Behind the historic shift in poverty (Monitor's Editorial Board / March 15, 2013, CS Monitor)

The share of the world's people living in extreme poverty has fallen by half - from 43 percent in 1990 to 21 percent in 2010, according to a new United Nations report, which also forecasts that by 2030 most of the world's middle-class people will be living in countries once considered poor.

"Never in history have the living conditions and prospects of so many people changed so dramatically and so fast," concludes the 2013 Human Development report from the UN Development Program.

A Profession With an Egalitarian Core (TYLER COWEN, 3/17/13, NY Times)

ECONOMICS is sometimes associated with the study and defense of selfishness and material inequality, but it has an egalitarian and civil libertarian core that should be celebrated. And that core may guide us in some surprising directions.

Economic analysis is itself value-free, but in practice it encourages a cosmopolitan interest in natural equality. Many economic models, of course, assume that all individuals are motivated by rational self-interest or some variant thereof; even the so-called behavioral theories tweak only the fringes of a basically common, rational understanding of people. The crucial implication is this: If you treat all individuals as fundamentally the same in your theoretical constructs, it would be odd to insist that the law should suddenly start treating them differently.

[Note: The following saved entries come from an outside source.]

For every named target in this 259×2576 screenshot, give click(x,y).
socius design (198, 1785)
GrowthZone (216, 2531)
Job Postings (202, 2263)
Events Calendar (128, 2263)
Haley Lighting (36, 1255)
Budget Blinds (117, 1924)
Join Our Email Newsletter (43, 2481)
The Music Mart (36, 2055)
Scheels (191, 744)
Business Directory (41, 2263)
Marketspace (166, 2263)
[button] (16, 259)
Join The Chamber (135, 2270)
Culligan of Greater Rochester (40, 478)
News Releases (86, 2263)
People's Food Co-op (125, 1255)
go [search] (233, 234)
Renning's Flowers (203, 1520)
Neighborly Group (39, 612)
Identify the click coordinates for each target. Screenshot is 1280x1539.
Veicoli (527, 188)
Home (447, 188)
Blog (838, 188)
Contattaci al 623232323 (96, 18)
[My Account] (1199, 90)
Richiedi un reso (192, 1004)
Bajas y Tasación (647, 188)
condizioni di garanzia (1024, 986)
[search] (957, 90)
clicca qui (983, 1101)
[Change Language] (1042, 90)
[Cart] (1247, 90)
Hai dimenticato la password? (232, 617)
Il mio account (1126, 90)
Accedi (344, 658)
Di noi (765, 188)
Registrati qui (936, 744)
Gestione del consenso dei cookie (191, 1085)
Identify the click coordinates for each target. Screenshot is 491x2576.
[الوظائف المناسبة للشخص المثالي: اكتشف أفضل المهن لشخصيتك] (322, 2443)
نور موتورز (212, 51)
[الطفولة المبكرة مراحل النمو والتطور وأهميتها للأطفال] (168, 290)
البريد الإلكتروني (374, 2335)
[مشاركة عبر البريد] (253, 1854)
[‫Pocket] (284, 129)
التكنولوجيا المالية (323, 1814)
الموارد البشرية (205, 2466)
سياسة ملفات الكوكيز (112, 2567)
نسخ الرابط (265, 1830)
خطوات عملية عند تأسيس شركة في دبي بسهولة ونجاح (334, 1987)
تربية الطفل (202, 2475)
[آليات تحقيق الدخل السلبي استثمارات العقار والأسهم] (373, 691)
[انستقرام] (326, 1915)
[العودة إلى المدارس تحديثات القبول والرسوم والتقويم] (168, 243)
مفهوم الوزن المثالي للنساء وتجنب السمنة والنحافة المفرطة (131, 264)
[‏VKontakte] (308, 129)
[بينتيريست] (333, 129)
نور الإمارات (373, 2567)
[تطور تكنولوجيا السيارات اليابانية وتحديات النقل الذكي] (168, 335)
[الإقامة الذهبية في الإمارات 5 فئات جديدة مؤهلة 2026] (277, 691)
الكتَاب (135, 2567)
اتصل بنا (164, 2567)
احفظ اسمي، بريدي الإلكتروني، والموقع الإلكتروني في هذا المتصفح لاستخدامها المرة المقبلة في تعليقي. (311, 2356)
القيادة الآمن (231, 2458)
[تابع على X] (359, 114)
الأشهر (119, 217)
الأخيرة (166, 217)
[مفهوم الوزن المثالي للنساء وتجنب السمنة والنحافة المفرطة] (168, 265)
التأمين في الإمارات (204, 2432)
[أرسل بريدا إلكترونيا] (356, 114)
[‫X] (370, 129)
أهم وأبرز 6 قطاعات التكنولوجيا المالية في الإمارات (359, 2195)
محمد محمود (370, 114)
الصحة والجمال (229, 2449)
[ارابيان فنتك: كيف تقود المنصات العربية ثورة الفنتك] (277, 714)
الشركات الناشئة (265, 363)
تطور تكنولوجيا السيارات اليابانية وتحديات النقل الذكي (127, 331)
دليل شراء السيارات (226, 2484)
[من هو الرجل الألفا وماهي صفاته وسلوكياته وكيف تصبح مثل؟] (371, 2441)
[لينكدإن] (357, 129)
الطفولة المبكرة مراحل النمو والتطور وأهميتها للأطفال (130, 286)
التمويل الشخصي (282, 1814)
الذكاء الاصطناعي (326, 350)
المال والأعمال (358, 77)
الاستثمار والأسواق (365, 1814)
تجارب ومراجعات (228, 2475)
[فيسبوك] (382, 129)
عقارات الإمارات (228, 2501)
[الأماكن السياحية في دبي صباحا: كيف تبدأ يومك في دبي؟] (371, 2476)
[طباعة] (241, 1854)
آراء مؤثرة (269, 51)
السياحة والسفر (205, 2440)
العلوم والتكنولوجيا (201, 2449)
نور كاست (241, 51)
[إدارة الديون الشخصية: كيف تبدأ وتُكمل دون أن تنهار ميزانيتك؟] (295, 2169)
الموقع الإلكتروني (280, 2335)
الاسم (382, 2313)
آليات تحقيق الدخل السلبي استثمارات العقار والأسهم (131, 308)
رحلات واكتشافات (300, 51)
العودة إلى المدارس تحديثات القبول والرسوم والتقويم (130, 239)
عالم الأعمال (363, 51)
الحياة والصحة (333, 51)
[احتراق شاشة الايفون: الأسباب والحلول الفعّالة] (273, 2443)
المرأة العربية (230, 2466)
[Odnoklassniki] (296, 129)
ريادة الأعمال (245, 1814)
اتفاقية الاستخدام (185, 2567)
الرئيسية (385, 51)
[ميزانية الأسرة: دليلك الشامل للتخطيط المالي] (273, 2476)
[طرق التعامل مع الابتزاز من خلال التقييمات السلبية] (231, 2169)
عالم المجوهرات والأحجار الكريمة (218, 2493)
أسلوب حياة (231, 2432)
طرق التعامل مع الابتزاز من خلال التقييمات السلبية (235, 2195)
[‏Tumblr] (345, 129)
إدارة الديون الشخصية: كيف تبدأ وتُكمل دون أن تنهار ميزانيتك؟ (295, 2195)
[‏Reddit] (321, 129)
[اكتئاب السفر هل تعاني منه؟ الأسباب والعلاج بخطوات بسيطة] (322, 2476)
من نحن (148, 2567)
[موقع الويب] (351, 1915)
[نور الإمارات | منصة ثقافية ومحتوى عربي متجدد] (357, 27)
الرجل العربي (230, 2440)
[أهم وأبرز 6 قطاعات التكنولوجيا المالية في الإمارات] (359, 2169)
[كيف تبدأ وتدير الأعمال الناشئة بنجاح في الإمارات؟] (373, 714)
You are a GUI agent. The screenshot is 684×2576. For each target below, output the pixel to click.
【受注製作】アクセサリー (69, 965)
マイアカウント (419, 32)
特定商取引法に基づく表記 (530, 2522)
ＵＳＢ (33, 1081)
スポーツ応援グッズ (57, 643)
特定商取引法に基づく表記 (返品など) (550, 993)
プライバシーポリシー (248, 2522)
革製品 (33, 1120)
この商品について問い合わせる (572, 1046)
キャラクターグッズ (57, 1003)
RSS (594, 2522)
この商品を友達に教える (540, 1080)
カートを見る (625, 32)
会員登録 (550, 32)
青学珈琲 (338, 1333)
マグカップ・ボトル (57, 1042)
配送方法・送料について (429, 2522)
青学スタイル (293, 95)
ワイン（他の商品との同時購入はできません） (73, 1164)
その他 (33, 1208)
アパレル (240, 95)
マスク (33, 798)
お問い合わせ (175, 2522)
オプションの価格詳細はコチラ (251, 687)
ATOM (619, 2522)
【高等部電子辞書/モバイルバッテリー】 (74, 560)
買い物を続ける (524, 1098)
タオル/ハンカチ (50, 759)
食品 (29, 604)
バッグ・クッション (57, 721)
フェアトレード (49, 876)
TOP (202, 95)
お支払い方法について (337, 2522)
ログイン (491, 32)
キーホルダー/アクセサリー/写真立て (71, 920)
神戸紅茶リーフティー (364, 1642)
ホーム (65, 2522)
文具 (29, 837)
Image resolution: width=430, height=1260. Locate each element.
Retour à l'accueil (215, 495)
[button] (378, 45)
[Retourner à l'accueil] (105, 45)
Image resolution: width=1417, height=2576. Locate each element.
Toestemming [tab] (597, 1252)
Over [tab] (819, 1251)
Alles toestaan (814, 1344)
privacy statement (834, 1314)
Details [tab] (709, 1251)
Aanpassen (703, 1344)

At least since the 19th century, the interest of economists in personal liberty can be easily documented. In 1829, all 15 economists who held seats in the British Parliament voted to allow Roman Catholics as members. In 1858, the 13 economists in Parliament voted unanimously to extend full civil rights to Jews. (While both measures were approved, they were controversial among many non-economist members.) For many years leading up to the various abolitions of slavery, economists were generally critics of slavery and advocates of people's natural equality, as documented by David M. Levy, professor of economics at George Mason University, and Sandra J. Peart, dean of the Jepson School of Leadership Studies at the University of Richmond, in "The 'Vanity of the Philosopher': From Equality to Hierarchy in Post-Classical Economics."

Professors Levy and Peart coined the phrase "analytical egalitarianism" to describe the underpinnings of this tradition. For example, Adam Smith cited birth and fortune, as opposed to intrinsically different capabilities, as the primary reasons for differences in social rank. And the classical economists Jeremy Bentham and John Stuart Mill promoted equal legal and institutional rights for women long before such views were fashionable. Their utilitarian moral theories placed individuals on a par in the social calculus by asking about the greatest good for the greatest number.